Learning Personalised Prices in Ad Auctions with Game Theory and Deep Learning

We introduce a new way to set personalized reservation prices in impression-based ad auctions. By combining game theory and deep neural networks, we can infer advertisers’ hidden willingness to pay directly from their bidding data, and we use this information to optimize auction prices. Accurately estimating and acting on advertisers’ true valuation is crucial, as even small improvements in price setting can translate into substantial revenue gains and more efficient market outcomes. Tested on 100,000 real auctions, our approach allows for a significant increase of the expected auction revenue by an average of +4% across ten markets.
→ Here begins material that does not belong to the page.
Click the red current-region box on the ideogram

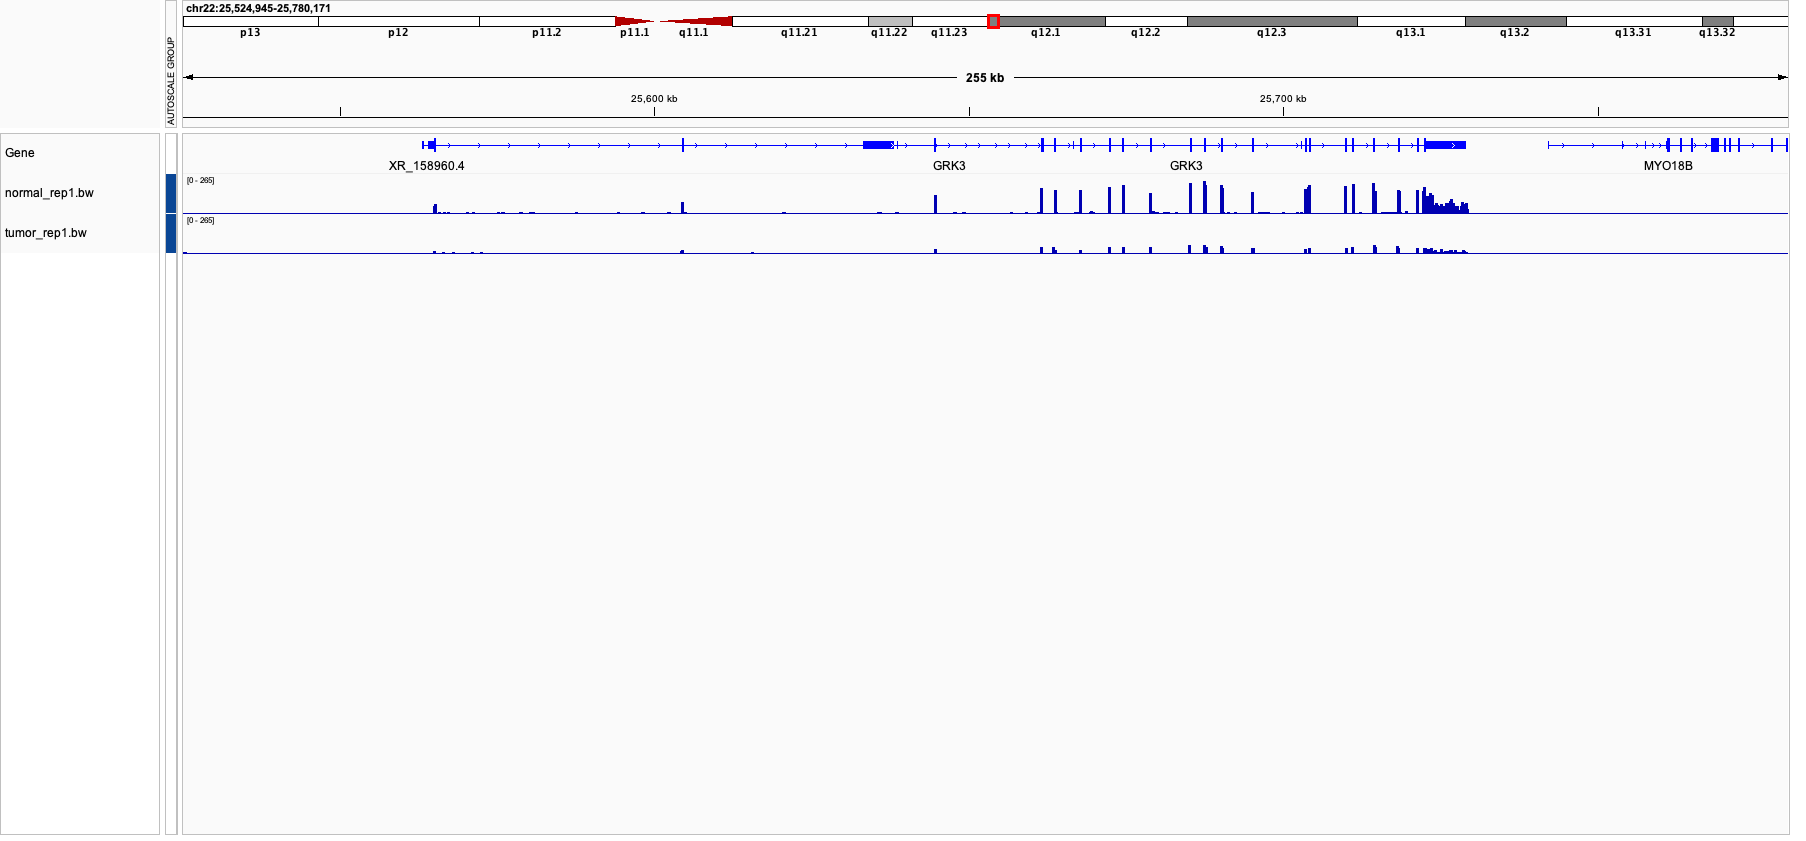coord(993,21)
Why reservation prices matter
To sustain free access to large-scale digital content such as music, podcasts, and audiobooks, many streaming platforms rely on advertising as a core source of revenue. These ads are typically allocated through real-time auctions, where every time a free-tier user is served an ad, advertisers submit bids for exposure, and an algorithm determines which ad is shown, in what order, and at what price.
In these impression-based auctions, reservation prices (the minimum bids required for participation) play a critical role in balancing efficiency and profitability. If set too low, the platform leaves potential revenue unrealized; if set too high, too few ads are served, reducing the overall efficiency of the marketplace.
While the design of reservation prices has been widely studied in cost-per-click (CPC) systems such as sponsored search, the cost-per-impression (CPM) model used in streaming and other attention-based media poses distinct challenges. In this setting, users typically engage passively rather than interactively, and their intent is less explicit. At the same time, advertisers’ preferences, such as targeting specific demographics, contexts, or regions, can be highly complex and often remain unobservable by the auctioneer.
This raises a fundamental question: how can we set optimal reservation prices when advertisers’ true valuations and targeting preferences are only indirectly observed through their bidding behavior?
A game inside of a learning problem
In this work, we start by deriving the symmetric Nash equilibrium for generalized second-price (GSP) auctions in the CPM setting. This equilibrium establishes a formal relationship between an advertiser’s true but unobservable value (i.e. how much they are willing to pay per impression) and their observable bid. It thus provides the game-theoretic foundation for our approach.
Building on this theoretical link, we frame the price-setting task as a learning problem. Given only observed bids and user-level features, can we infer the underlying value distributions of advertisers, and, once inferred, use them to recompute the reservation prices that maximize auction revenue in equilibrium?
To address this, we introduce a Mixture Density Network (MDN), a type of deep neural network that predicts the parameters of full value distributions rather than single point estimates. In our setting, the MDN captures advertisers’ heterogeneous preferences, for instance, differences between video and audio advertisers, or across user segments such as age or geography.
Our main innovation is to embed the Nash equilibrium directly into the network’s loss function. This integration ensures that the model respects the strategic constraints of the auction while learning from real bidding behavior. In essence, the model learns the latent value distributions that would rationally generate the observed bids.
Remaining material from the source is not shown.